USA : Pelosi, confrontée à des questions sur les délits d’initiés commis par des collègues de la Chambre, déclare : « Nous sommes dans une économie de marché libre ».


Pelosi, confrontée à des questions sur les délits d’initiés commis par des collègues de la Chambre, déclare : « Nous sommes dans une économie de marché libre ».

Publié le 15.12.2021


Cette semaine, il a été révélé que 49 membres du Congrès ont omis de déclarer correctement leurs achats d’actions dans le cadre d’une loi adoptée en 2012 pour prévenir les délits d’initiés, appelée STOCK Act.

Business Insider rapporte :

« Insider et plusieurs autres organismes de presse ont identifié cette année 49 membres du Congrès qui ont omis de déclarer correctement leurs transactions financières, comme l’exige la loi de 2012 visant à empêcher les délits d’initiés, appelée aussi STOCK Act.

Le Congrès a adopté cette loi en 2012 pour lutter contre les délits d’initiés et les conflits d’intérêts parmi ses propres membres et obliger les législateurs à être plus transparents sur leurs transactions financières personnelles. Une disposition clé de la loi oblige les législateurs à divulguer publiquement – et rapidement – toute transaction boursière effectuée par eux-mêmes, leur conjoint ou un enfant à charge.

Mais de nombreux membres du Congrès ne se sont pas entièrement conformés à la loi. Ils avancent des excuses telles que l’ignorance de la loi, des erreurs d’écriture et des erreurs commises par un comptable. »

Face à cette nouvelle troublante, la présidente de la Chambre des représentants, Nancy Pelosi (D-Ca.), a défendu ses collègues de la Chambre, affirmant qu’ils ont le droit de participer à notre économie de marché libre.

L’Epoch Times rapporte

« À la lumière de ce rapport, Pelosi a été interrogée par un journaliste pour savoir si les membres du Congrès devraient être interdits de transactions boursières.

« Non », a répondu rapidement Mme Pelosi. « Nous avons la responsabilité de déclarer [nos transactions] … [et] si les gens ne le font pas, ils devraient le faire ».

Pressée d’expliquer son « non », Pelosi a soutenu : « Parce que nous sommes une économie de marché libre. Les [membres du Congrès] devraient pouvoir y participer. »

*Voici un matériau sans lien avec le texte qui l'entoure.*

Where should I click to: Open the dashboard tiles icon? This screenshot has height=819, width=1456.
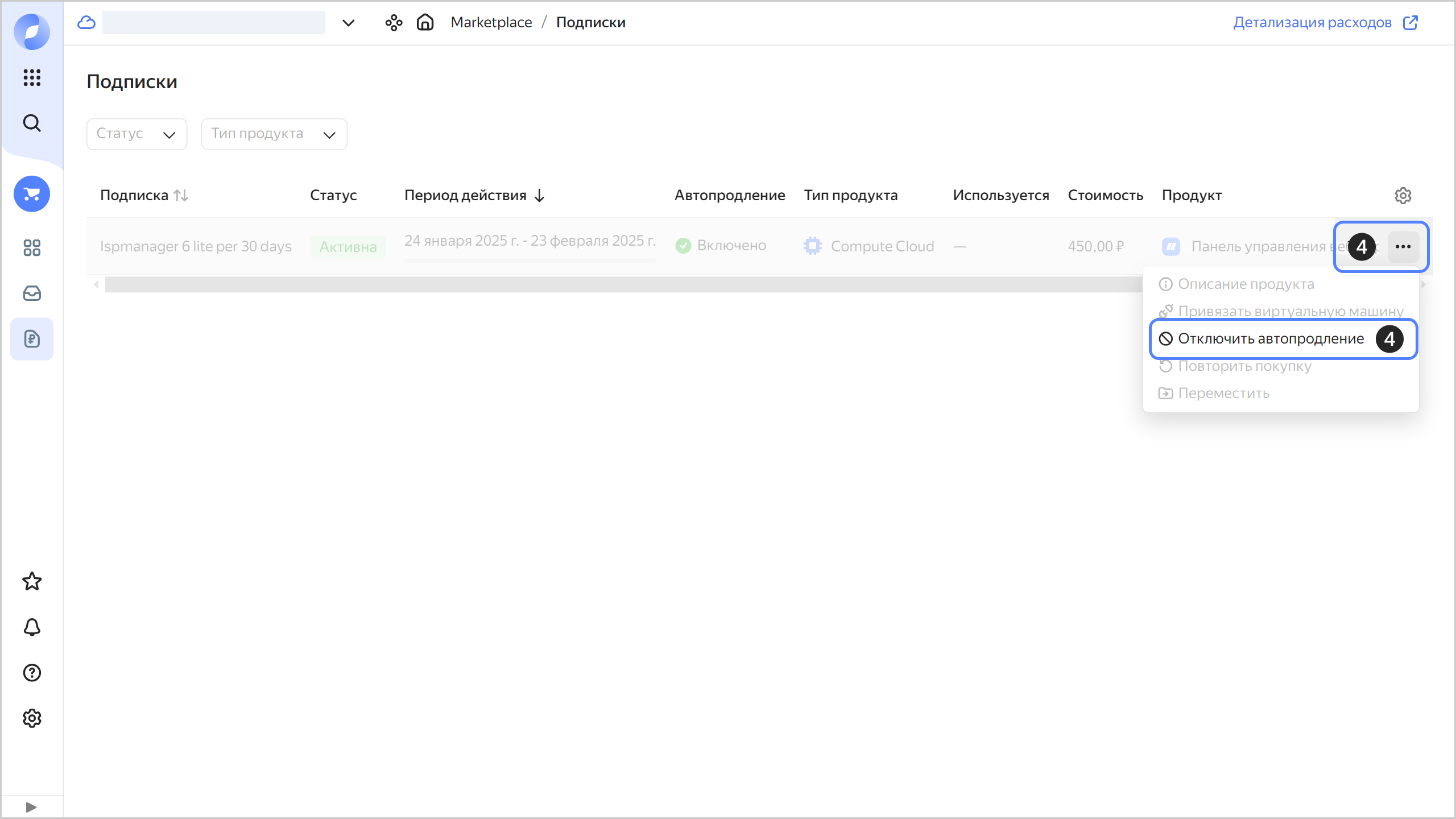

Le nom de Mme Pelosi n’apparaît pas dans le rapport, mais Mme Pelosi et son mari ont gagné des millions grâce à des transactions boursières, dont certaines ont été considérées comme suspectes par les observateurs de l’éthique. Represent.us, un organisme de surveillance de l’éthique au Congrès, a rapporté que Pelosi avait reçu un accès aux actions de Visa lors d’une introduction en bourse peu de temps avant qu’elle n’empêche un projet de loi réglementant les sociétés de cartes de crédit d’être examiné à la Chambre.